Cognitive impairment is increasingly recognized as a common and clinically relevant complication of chronic kidney disease (CKD), but substantial inter-individual heterogeneity exists in both neuroimaging phenotypes and cognitive outcomes, with underlying biological mechanisms poorly understood.
Research questions:
*Can CKD participants be classified into distinct and reproducible neuroimaging subtypes based on structural brain imaging features?
*Do these subtypes exhibit distinct biological signatures across multiple omics layers?
*Are subtype-specific biological profiles linked to differences in cognitive performance and long-term cognitive outcomes?
*Can an integrated neuroimaging-multiomics framework improve CKD cognitive impairment risk stratification?
Objectives:
*identify neuroimaging-based CKD subtypes with shared structural brain characteristics;
*characterize the molecular pathways underlying each subtype via UK Biobank multi-omics data;
*link subtype membership to cognitive performance and longitudinal clinical outcomes to inform future risk stratification and targeted interventions strategies.

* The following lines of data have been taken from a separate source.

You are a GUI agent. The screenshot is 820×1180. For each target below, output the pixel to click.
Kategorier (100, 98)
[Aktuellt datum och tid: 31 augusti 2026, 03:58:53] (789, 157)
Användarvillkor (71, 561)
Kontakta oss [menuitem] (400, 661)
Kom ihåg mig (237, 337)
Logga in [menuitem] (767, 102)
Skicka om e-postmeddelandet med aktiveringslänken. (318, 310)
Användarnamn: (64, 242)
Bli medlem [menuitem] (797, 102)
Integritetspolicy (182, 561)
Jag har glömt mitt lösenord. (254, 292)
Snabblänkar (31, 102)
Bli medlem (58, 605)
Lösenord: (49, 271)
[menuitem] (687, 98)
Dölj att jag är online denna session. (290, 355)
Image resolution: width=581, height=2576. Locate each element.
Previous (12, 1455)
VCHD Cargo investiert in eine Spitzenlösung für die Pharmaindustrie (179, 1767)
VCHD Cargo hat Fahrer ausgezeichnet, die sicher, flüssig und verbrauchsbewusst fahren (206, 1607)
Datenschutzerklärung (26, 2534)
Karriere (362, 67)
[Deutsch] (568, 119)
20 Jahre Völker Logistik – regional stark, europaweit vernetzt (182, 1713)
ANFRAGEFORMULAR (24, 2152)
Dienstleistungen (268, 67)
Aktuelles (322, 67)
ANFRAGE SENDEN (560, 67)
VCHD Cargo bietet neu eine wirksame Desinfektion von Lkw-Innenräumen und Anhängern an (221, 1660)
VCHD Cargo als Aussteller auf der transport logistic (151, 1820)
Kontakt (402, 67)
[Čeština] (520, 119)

Neuroimaging provides a quantitative intermediate phenotype that links systemic disease with cognitive outcomes. Recent large-scale studies have shown that structural brain imaging features capture meaningful heterogeneity in neurological and psychiatric disorders, and that subtypes based on neuroimaging can reveal biologically distinct disease entities. The integration of neuroimaging and multi-omics data can elucidate subtype specific molecular pathways. UK Biobank offers an opportunity to extend this framework to CKD.
We hypothesize CKD-related cognitive impairment involves multiple neuroimaging-defined subtypes, each driven by unique molecular mechanisms and linked to distinct cognitive trajectories. Identifying these subtypes and their biological underpinnings will advance understanding of kidney-brain interactions and guide targeted prevention.